*EXERCISE DETAILS*: Everything from the line containing "You are a GUI" through the final line of the entries must be repeated exactly, and only that, without pictures.

*RECORDS SHOWN*:
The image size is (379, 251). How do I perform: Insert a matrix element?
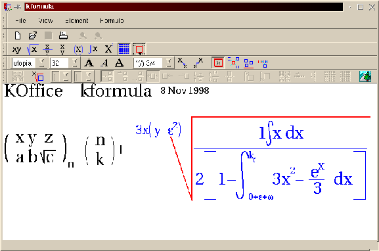(x=123, y=49)
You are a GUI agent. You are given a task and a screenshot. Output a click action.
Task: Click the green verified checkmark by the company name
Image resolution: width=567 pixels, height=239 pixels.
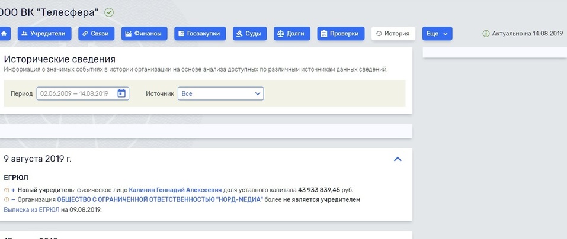pos(109,12)
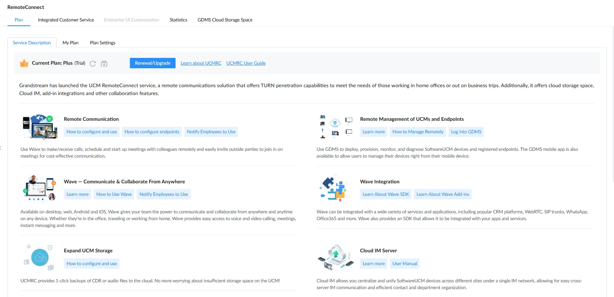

*TASK RESULT*:
You are a GUI agent. You are given a task and a screenshot. Output a click action.
Task: Click the green verified checkmark by the company name
Image resolution: width=567 pixels, height=239 pixels.
pos(109,12)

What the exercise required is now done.